Presidente da CPI da Educação, a vereadora Mari Pimentel acredita que o depoimento da ex-secretária Sônia da Rosa mostrou novos caminhos a serem investigados pela Câmara. Cuidadosa nas palavras, avalia que as novas revelações e o fatos levantados pela CPI até o momento, ainda não demonstram envolvimento direto do prefeito Melo, mas deixam dúvidas no ar.

“Hoje não posso dizer que chega no prefeito, mas nitidamente ela não teve explicação para perguntas e isso gera um tom de questionamento. Ela não chegou a mencionar o prefeito. Acho que a gente ainda tem muito para andar para chegar no prefeito.”

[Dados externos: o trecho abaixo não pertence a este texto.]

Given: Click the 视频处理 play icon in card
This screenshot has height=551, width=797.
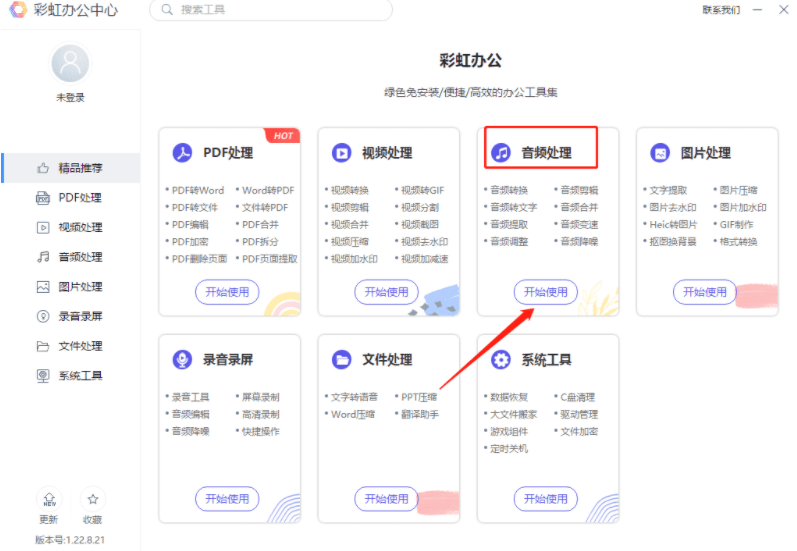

Mari também afirmou que o defensor da ex-secretária seria pago pela Prefeitura. “Por que um advogado contratado pela Prefeitura, um advogado caro, estava defendendo a ex-secretária de educação? Por que o Melo está tão preocupado com isso?”. Procurado, o governo negou a denúncia. De acordo com a assessoria do Município, Pedro Poli atua como consultor jurídico da Secretaria Municipal de Parcerias (SMP), mas a atuação dele como advogado de Sônia Rosa se dá no âmbito privado, em relação profissional estabelecida entre ambos. “O Município não paga advogado para prestar serviços à ex-secretária”, respondeu em nota ao Sul21.

A Prefeitura ainda não respondeu sobre a suposta participação de Alexandre Borck nas compras da Smed.